Restore boot sector on a HD?

So my C drive took a dump, sort of. I can’t boot from it. I have another formatted and operating drive I hooked up to get running, and I can still access the other drive (it’s drive F now). I don’t think the drive is entirely hosed, most everything on it seems to still work.

The drive is a WD 74G Raptor, I’m running XP home edition. I can boot fine to this alternate drive, but when I try to boot to the hosed drive I get a cycle of reboots back to the BIOS screen. It won’t even try to bring it up.

The computer was just setting here, I went to use it and the cursor wouldn’t move. So I just hit the power button. It came up in a “Check Disk” mode, and ran that. Finally got to a point where it said it couldn’t recover all of the files and would re-start. It came back up, asking if I wanted Safe Mode, so I tried that. Got a screen saying MSVCP60.DLL was missing. Closed that and it re-started to a black screen. Then re-started and that’s when it started looping into re-boots.

I figure the drive is toast, at least not reliable. Just would like to be able to boot to it and try to salvage what I can (I can’t get into any of the documents and stuff in the Windows directories).

Any ideas?

You mentioned that you are able to access files on the damaged drive while booting with the new drive. If you can, it will save you a lot of hassle, simply attach both drives to the computer, boot from the new one and do a basic copy of whatever files you want to keep (it’s possible that you will need administrator priveleges to do so). If you do this, do not overwrite system files on the new drive.

Otherwise, you could try performing a repair install depending on the disks you have.

Links:

Microsoft: How to perform an in-place upgrade (reinstallation) of Windows XP

3rd party (a little more readable): How to Perform a Windows XP Repair Install

Note that if you have an OEM version of windows, you will need to visit you computer manufacturer’s website for instructions on how to do this.

Did you make these directories “private” by any chance? If that’s what’s stopping you, there’s an easy way around that.

AHarris has the best idea. Boot up with the other disk which doesn’t have to have Windows running on it, Linuw will be just fine.

If you want though I’d suggest you try HDD Regenerator, a free download which has worked wonders for me in the past repairing bad sectors or at least moving the info in those sectors to other ones.

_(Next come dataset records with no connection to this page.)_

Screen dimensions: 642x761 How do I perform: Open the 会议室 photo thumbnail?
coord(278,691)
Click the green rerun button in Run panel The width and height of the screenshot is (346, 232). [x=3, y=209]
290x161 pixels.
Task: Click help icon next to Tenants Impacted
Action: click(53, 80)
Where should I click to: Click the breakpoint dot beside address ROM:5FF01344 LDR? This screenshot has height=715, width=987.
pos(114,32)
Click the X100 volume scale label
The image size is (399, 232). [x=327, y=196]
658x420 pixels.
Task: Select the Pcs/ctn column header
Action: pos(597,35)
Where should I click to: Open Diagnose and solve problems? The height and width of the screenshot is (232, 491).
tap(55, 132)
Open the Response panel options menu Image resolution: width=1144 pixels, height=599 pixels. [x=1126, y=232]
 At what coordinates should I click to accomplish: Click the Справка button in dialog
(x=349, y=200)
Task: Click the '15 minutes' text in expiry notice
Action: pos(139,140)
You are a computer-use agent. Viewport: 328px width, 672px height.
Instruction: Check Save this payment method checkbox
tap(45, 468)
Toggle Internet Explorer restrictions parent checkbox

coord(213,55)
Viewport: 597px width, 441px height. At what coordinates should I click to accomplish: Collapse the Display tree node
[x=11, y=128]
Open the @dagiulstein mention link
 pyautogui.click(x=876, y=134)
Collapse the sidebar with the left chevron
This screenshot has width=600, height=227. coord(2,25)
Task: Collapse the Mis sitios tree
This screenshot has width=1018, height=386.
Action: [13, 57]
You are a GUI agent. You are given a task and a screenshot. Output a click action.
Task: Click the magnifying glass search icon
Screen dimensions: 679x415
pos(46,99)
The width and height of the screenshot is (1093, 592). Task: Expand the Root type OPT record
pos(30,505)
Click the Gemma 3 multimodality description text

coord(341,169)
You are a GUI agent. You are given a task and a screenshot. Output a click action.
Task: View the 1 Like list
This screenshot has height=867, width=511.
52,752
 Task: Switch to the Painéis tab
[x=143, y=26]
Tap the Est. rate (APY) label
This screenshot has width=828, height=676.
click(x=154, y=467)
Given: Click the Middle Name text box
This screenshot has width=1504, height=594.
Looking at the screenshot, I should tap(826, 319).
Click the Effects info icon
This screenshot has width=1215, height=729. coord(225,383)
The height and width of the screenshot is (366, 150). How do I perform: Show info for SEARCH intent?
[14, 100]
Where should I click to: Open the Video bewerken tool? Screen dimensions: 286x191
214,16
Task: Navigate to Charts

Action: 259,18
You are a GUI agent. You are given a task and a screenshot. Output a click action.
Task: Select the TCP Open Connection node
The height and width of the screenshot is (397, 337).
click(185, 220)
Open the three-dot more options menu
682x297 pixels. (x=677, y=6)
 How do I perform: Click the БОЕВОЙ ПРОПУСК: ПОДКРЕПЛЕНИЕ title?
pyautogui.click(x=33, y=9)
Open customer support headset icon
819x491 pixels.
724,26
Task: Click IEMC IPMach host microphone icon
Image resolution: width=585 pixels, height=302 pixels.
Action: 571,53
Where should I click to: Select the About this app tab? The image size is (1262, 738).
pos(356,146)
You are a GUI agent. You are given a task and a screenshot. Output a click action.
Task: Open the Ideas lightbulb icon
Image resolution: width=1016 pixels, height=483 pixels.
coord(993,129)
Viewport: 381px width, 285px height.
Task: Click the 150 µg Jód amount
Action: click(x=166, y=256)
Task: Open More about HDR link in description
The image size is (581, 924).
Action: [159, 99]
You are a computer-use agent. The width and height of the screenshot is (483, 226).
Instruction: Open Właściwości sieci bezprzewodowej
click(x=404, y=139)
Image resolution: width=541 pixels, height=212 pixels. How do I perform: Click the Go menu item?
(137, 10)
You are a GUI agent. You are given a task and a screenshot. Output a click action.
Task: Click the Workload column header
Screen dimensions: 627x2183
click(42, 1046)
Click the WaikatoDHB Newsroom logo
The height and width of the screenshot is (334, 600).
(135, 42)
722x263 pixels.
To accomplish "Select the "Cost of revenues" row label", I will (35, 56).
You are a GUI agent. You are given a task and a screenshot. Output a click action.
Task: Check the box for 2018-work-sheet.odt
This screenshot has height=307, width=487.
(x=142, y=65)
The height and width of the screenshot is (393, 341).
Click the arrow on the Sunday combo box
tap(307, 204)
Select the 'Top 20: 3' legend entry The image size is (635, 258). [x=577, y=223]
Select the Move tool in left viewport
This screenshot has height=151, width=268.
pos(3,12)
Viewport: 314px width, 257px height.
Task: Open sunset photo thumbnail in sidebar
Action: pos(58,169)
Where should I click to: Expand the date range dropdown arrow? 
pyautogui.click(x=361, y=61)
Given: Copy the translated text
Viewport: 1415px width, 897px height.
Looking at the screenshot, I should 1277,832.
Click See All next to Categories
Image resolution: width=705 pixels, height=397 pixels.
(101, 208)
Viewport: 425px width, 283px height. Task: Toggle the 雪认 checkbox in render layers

Before you perform any more attempted fixits on the drive with the bad boot sector I would encourage you to stop, as continuing to move data around on a drive with possible media damage is somewhat risky. If the drive will boot as F pull off all the intact data that’s of importance to you. Then and only then you can try rescuing the drive. If there are bad sectors indicated - trash it. In my experience once an IDE drive starts giving (visible) bad sectors it means that the hidden bad sector buffer is full and media damage is substantial enough that the drive cannot be relied on.

In a larger sense, hardware wise given current hard drive pricing the value of 70 gigs worth of hard drive storage is a few tens of dollars at best. Rescue data and trash drive is (IMO) the best course of action.

have you tried using fixboot from the windows xp recovery console?

OK, I never could find “fixboot”, everything I found tried to fix the drive I was booted from, not a secondary drive. I used the method in AHarris’ second link. That got the drive to boot, but it wiped out all of the stuff I had hoped to salvage (emails, a few things I kept on the desktop, bookmarks, etc.)

So now I start over. I was able to copy all of my Program Files before I did anything, but they are still on the drive. The re-install didn’t bother them. I’ll just rebuild my system off the new drive. I have a 250G HD with a lot of stuff on it, it’s fine.

Have you been to the WD site. Some of the tools there may sort out your problem.
If not then they will likely replace the drive for you under warranty.
Some drive manufacturers send a snoop tool into your machine that checks the drive, will attempt a repair and if that doesn’t work will check if the drive is OK for a warrnty return, they will send a new drive to you and you then send the dead one back to them.
Western Digital 740G Raptor

Secure your data before doing anything else though.